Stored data
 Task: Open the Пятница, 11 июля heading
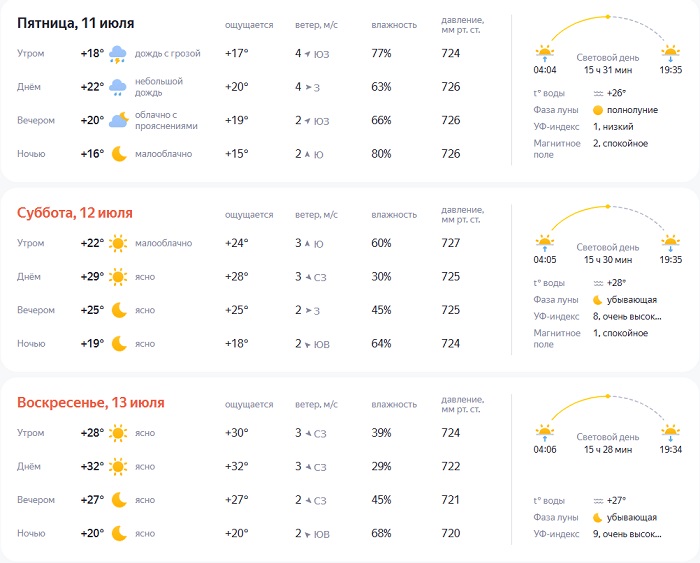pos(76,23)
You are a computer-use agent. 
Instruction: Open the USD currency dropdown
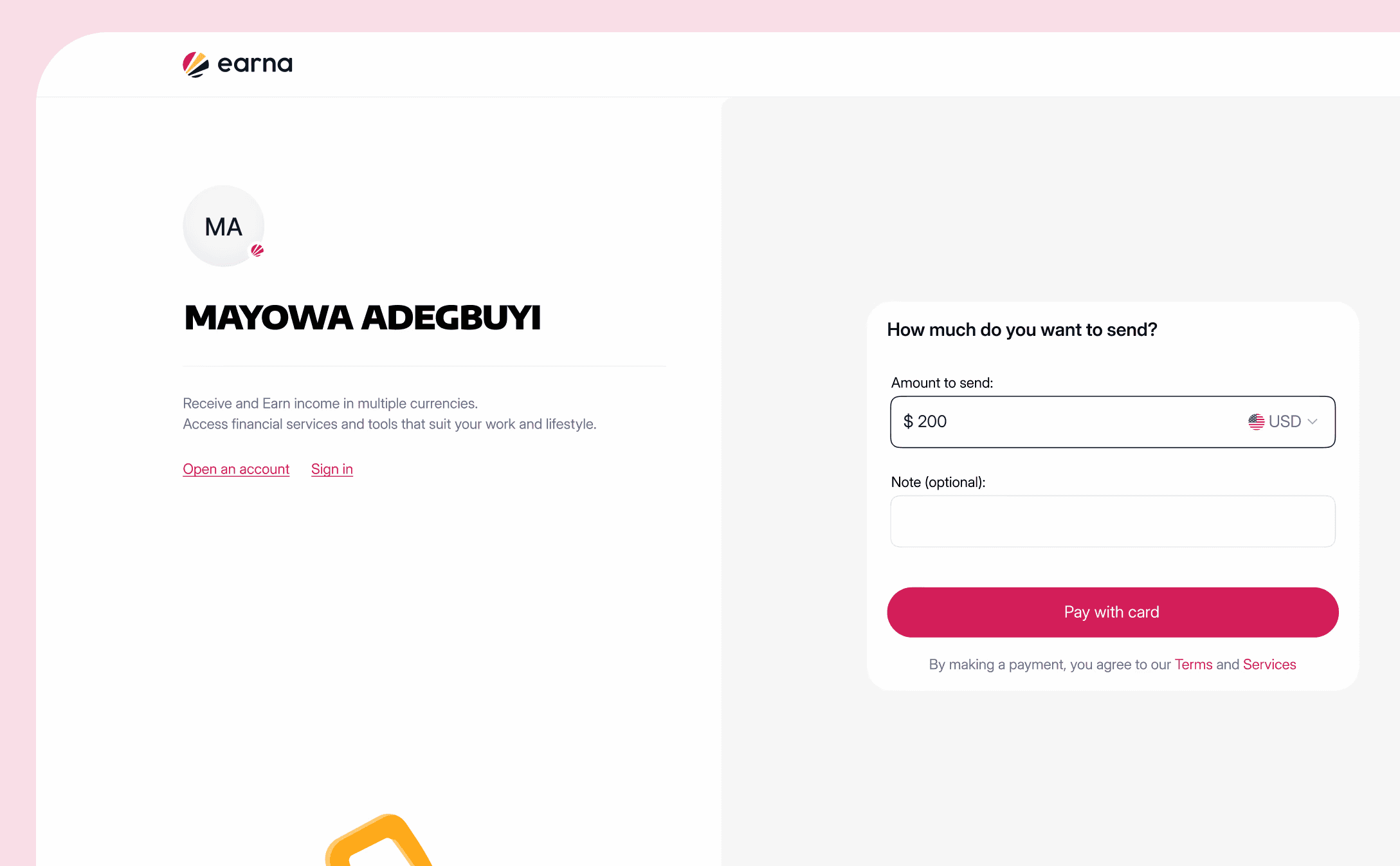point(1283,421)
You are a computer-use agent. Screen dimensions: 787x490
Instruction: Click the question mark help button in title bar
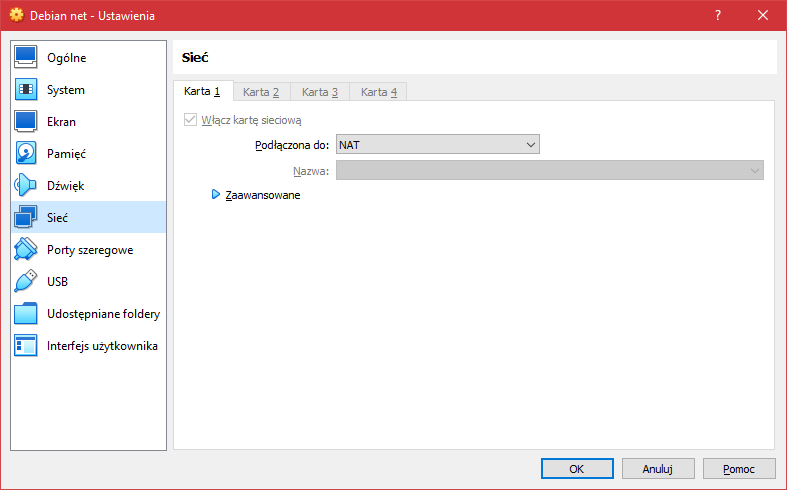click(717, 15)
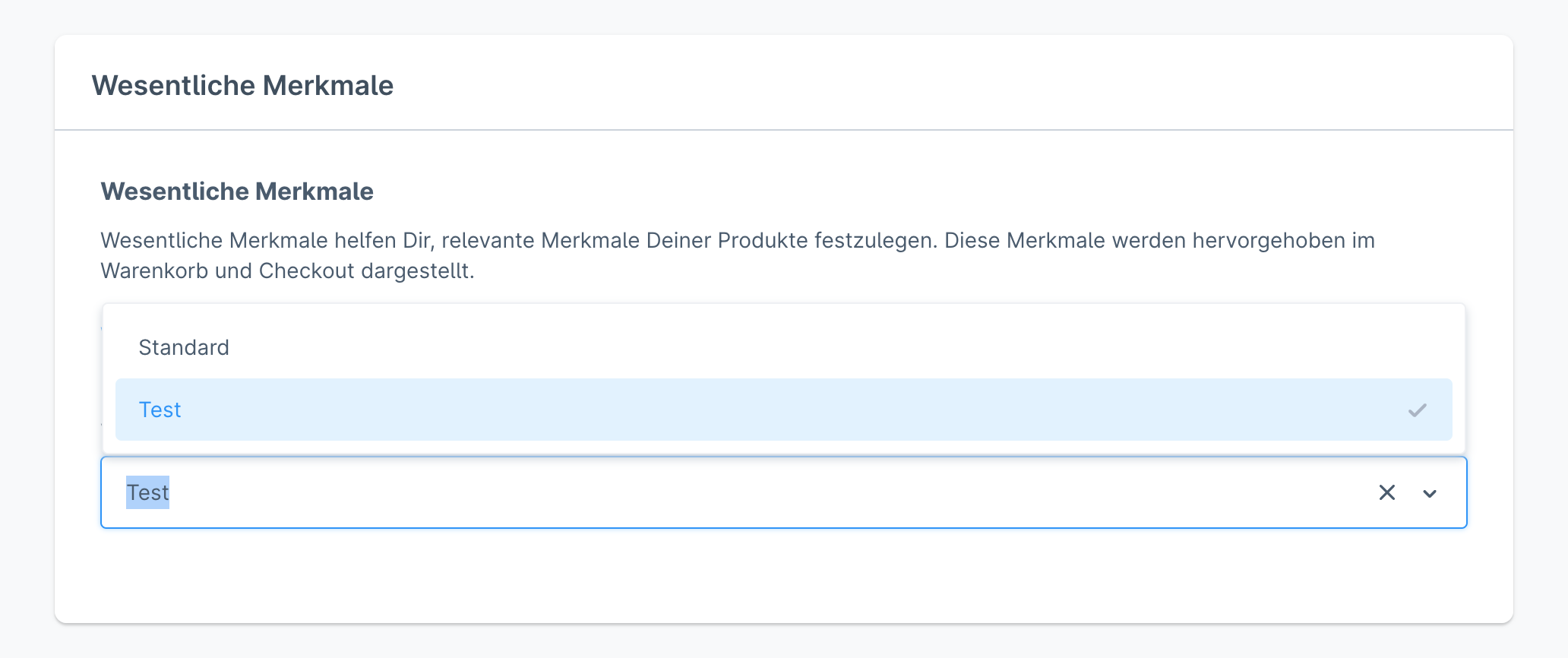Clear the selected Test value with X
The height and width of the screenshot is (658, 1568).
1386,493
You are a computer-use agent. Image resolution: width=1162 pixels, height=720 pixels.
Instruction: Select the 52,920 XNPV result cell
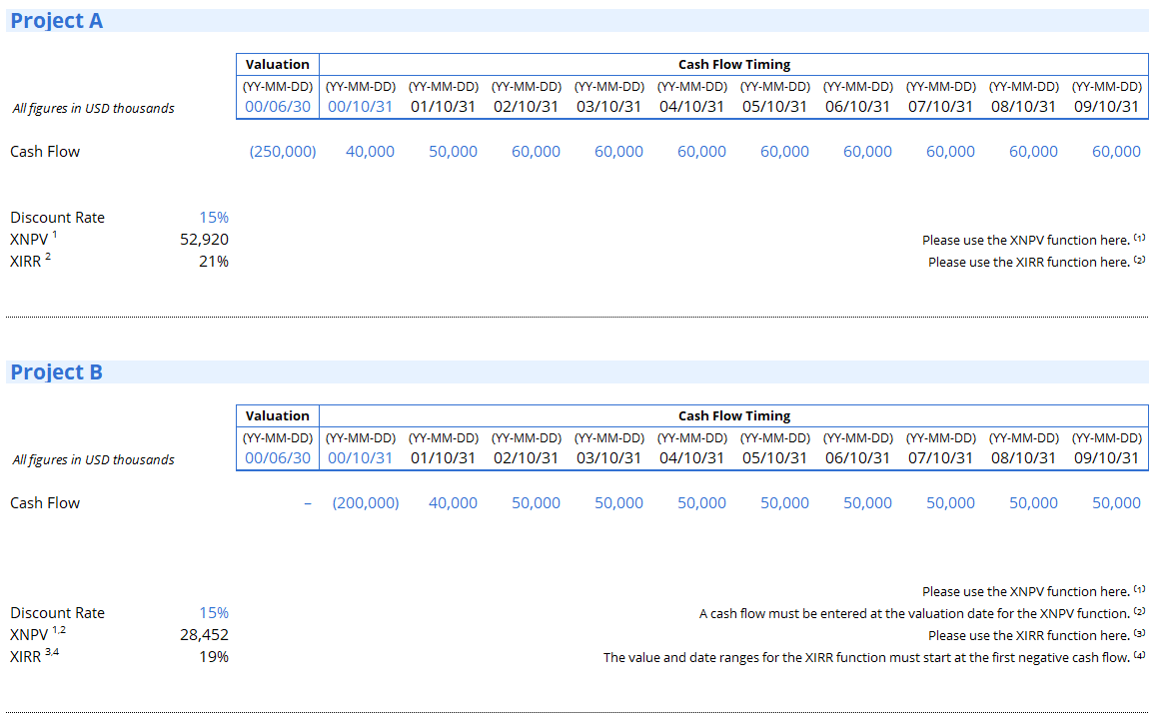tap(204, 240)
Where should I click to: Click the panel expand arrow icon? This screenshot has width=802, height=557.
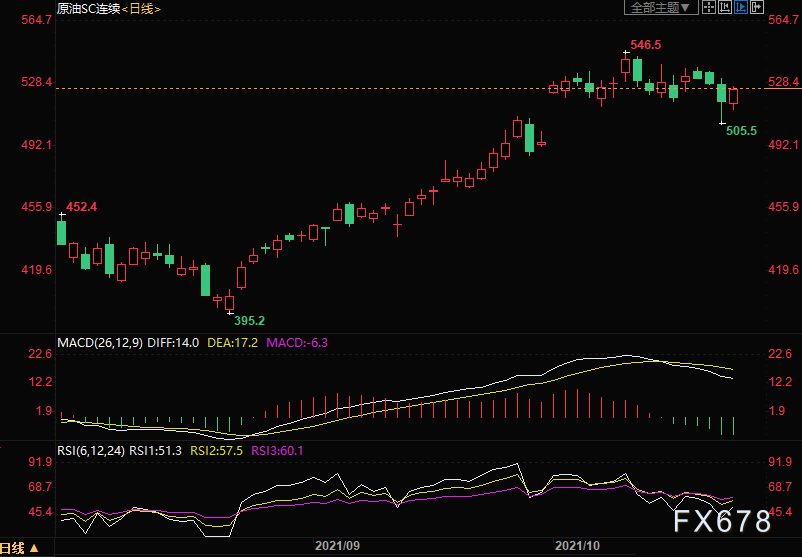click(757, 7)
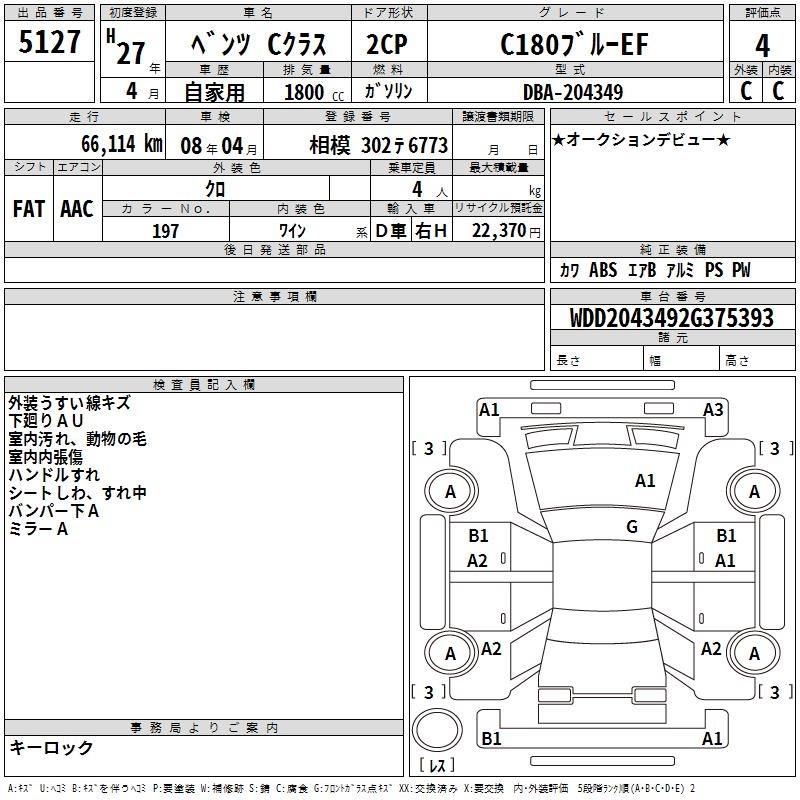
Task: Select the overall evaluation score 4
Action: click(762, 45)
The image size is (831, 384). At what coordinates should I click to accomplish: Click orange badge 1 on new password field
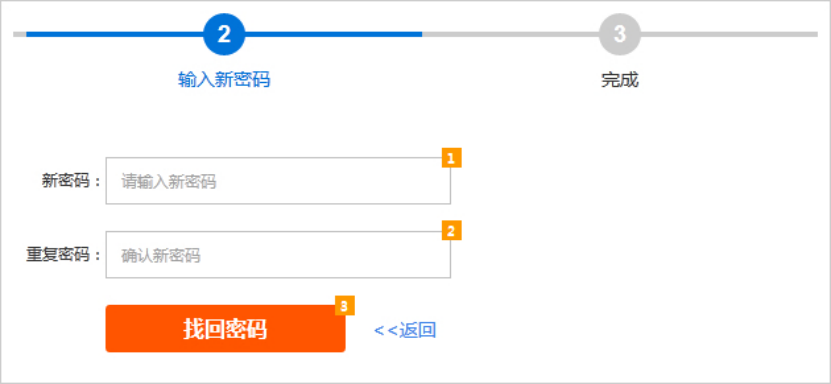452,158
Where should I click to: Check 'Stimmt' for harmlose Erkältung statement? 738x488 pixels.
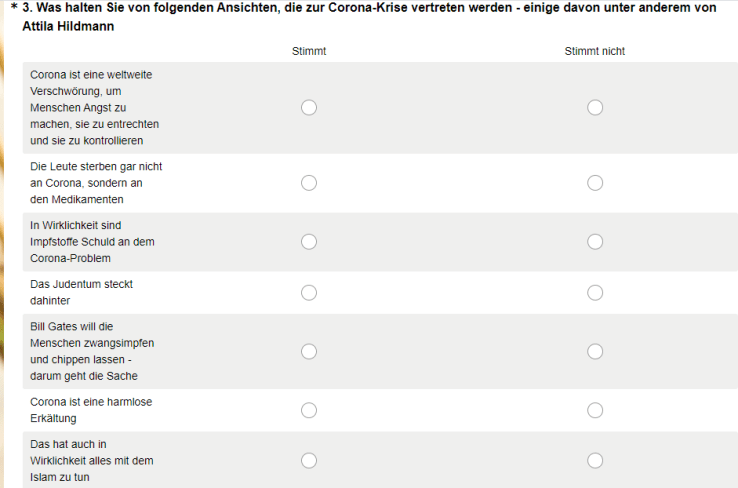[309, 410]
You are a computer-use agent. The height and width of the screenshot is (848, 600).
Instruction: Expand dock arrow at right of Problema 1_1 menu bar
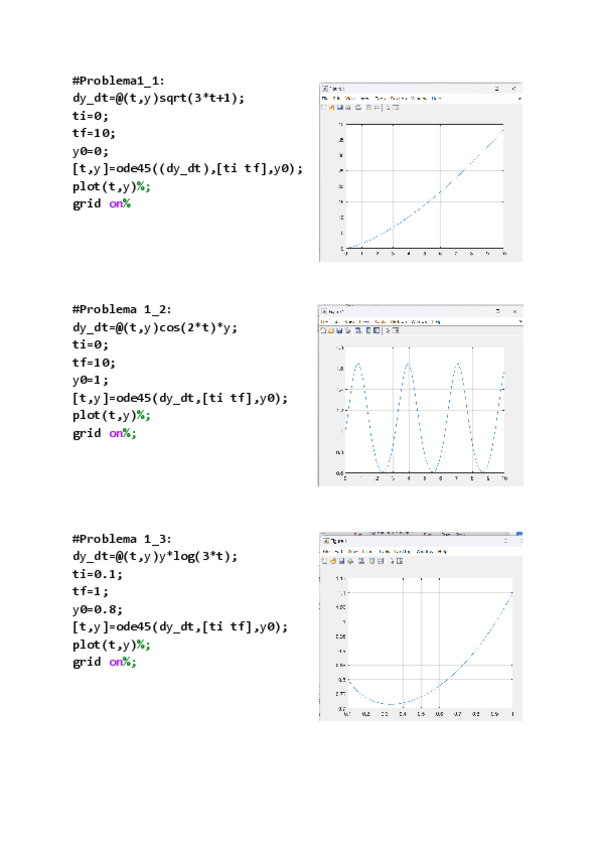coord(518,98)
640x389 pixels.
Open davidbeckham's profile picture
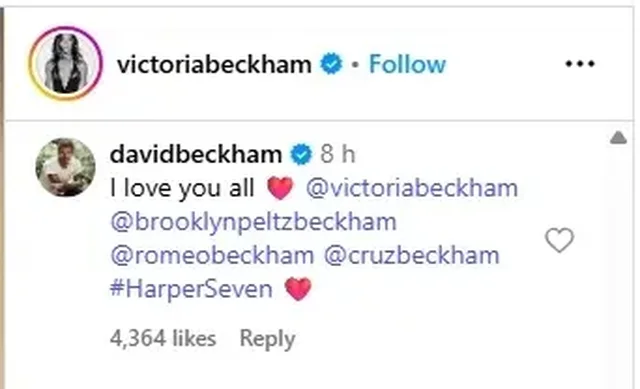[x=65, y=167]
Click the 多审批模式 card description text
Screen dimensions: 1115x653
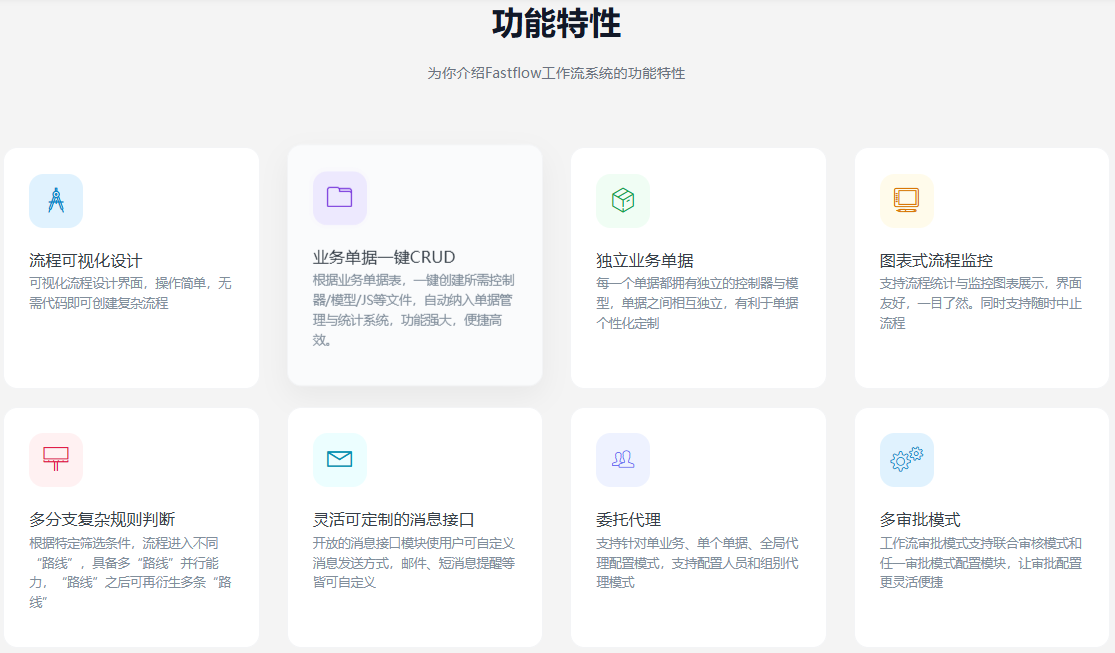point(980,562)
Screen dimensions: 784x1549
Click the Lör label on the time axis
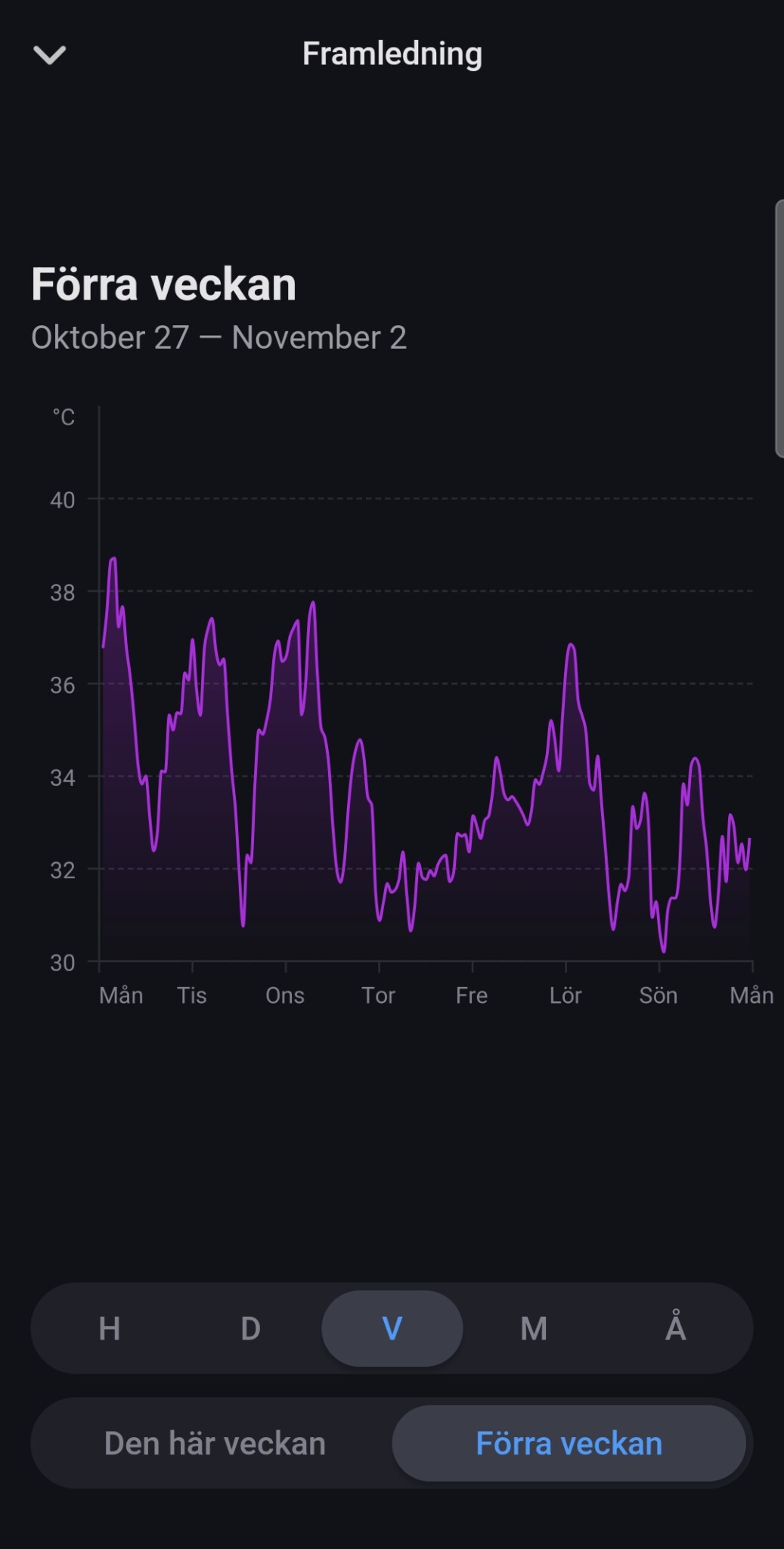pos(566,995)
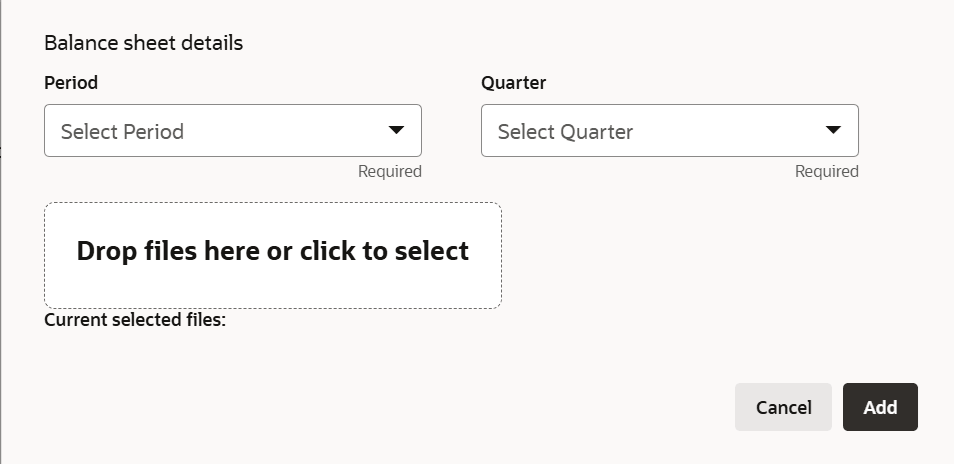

__Your task__. Retype all the data exactly. Omit pictures.

__Exercise answer__.
 Task: Open the Пятница, 11 июля heading
pos(76,23)
You are a computer-use agent. 
Instruction: Open the USD currency dropdown
point(1283,421)
You are a computer-use agent. Screen dimensions: 787x490
Instruction: Click the question mark help button in title bar
click(717, 15)
Clear the selected Test value with X
The height and width of the screenshot is (658, 1568).
1386,493
You are a computer-use agent. Image resolution: width=1162 pixels, height=720 pixels.
Instruction: Select the 52,920 XNPV result cell
tap(204, 240)
Where should I click to: Click the panel expand arrow icon? This screenshot has width=802, height=557.
click(757, 7)
Task: Select the overall evaluation score 4
Action: click(762, 45)
The image size is (831, 384). At what coordinates should I click to accomplish: Click orange badge 1 on new password field
452,158
Where should I click to: Check 'Stimmt' for harmlose Erkältung statement? 738x488 pixels.
[309, 410]
You are a computer-use agent. The height and width of the screenshot is (848, 600).
Instruction: Expand dock arrow at right of Problema 1_1 menu bar
coord(518,98)
640x389 pixels.
Open davidbeckham's profile picture
[x=65, y=167]
Click the 多审批模式 card description text
Screen dimensions: 1115x653
point(980,562)
Screen dimensions: 784x1549
Click the Lör label on the time axis
pos(566,995)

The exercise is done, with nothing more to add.